The space below the flange 9 is then filled with filling material 3 IB (Fig. 5) by providing the opening of the bore hole with a larger washer (not shown) with a hole in one side for filling with filling material, air being made to evacuate the hole via an air pipe. If the risk of corrosion is not great, however, the narrow tube 13 provided with a flange can be left out of the device, in which case the rubber sleeve 10, washer 11 and nut 12 can instead remain permanently in place after the device has been applied to the bore hole. The opening of the bore hole and its immediate surroundings are then covered in a conventional manner with a plate, disc or washer 33, which is pressed against the rock wall by means of a nut 34, which is screwed on to the protruding part of the injection tube.
By means of the invention a relatively simple and cheap construction is achieved for sealing, the expander according to the invention being used in order to anchor the device in the bore hole and a the non-return valve function allowing filhng material to be injected into a bore hole and allowed to harden under a favourable positive pressure.
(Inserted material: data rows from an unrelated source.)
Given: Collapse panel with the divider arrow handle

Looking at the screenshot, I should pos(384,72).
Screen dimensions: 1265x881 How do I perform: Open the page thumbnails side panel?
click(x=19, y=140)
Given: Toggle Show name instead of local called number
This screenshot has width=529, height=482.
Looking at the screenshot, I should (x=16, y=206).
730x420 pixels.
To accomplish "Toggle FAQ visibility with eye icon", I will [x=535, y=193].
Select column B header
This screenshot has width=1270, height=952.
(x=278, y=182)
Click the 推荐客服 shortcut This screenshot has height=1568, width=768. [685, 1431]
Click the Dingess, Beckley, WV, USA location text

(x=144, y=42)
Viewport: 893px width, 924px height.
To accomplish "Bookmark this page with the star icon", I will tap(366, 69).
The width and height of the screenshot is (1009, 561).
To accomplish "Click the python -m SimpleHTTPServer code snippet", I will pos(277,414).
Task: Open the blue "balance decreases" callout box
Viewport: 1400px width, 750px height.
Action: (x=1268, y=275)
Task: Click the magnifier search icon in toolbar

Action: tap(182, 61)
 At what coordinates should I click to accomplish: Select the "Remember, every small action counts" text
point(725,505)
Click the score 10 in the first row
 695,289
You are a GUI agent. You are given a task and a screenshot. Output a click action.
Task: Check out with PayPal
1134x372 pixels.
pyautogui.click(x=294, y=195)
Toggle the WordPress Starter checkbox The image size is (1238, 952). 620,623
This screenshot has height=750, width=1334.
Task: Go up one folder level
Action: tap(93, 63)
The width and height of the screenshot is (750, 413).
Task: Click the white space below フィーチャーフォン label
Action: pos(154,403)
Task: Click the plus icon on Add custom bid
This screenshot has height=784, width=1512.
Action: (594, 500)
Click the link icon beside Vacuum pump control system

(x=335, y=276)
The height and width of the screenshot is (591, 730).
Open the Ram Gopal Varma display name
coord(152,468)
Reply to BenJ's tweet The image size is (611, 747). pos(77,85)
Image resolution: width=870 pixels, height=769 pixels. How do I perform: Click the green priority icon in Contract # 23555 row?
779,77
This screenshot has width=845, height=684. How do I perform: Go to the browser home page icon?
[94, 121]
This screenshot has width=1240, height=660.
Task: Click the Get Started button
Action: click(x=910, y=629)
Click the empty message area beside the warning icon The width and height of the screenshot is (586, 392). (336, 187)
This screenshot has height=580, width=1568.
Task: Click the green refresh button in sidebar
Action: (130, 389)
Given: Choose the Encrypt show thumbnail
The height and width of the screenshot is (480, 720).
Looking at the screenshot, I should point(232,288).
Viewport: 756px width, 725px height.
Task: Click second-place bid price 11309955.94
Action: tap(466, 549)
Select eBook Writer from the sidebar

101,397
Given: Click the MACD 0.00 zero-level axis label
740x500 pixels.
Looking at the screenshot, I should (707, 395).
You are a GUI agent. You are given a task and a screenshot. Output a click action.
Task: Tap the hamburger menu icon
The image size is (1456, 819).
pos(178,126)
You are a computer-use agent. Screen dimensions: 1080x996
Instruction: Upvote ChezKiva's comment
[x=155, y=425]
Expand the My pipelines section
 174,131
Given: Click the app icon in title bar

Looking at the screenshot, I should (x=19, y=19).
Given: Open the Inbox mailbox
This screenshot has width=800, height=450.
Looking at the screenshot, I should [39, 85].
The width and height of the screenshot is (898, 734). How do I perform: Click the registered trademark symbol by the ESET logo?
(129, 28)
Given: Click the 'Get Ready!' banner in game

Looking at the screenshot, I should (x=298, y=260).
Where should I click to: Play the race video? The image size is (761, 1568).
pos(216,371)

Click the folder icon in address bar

The relatively simple and cheap construction also allows the seal, non-return valve and expander to be cast in the bore hole and thereby form an admittedly permanent but nevertheless disposable material without incurring costs which are too great. Corrosion- promoting air bubbles close to the reinforcement bar are counteracted due to the positive pressure. A further advantage of the device according to the invention is that it can be used for filhng material of varying viscosity or dry content according to the circumstances and preference.
The invention is not restricted to the embodiment described above but can be varied within the scope of the following patent claims. The man skilled in the art will thus easily perceive e.g. that the expander also may be used together with other types of rock bolts equipped with a non-return valve. An alternative in connection with the use of the invention is also that the expander is introduced first, being screwed to the top of a pipe, and is expanded by pressurisation. The tube is then screwed loose form the expander and the remaining part of the device is introduced into the bore hole, whereby the reinforcement bar, which then is threaded in the top end, is screwed to the expander.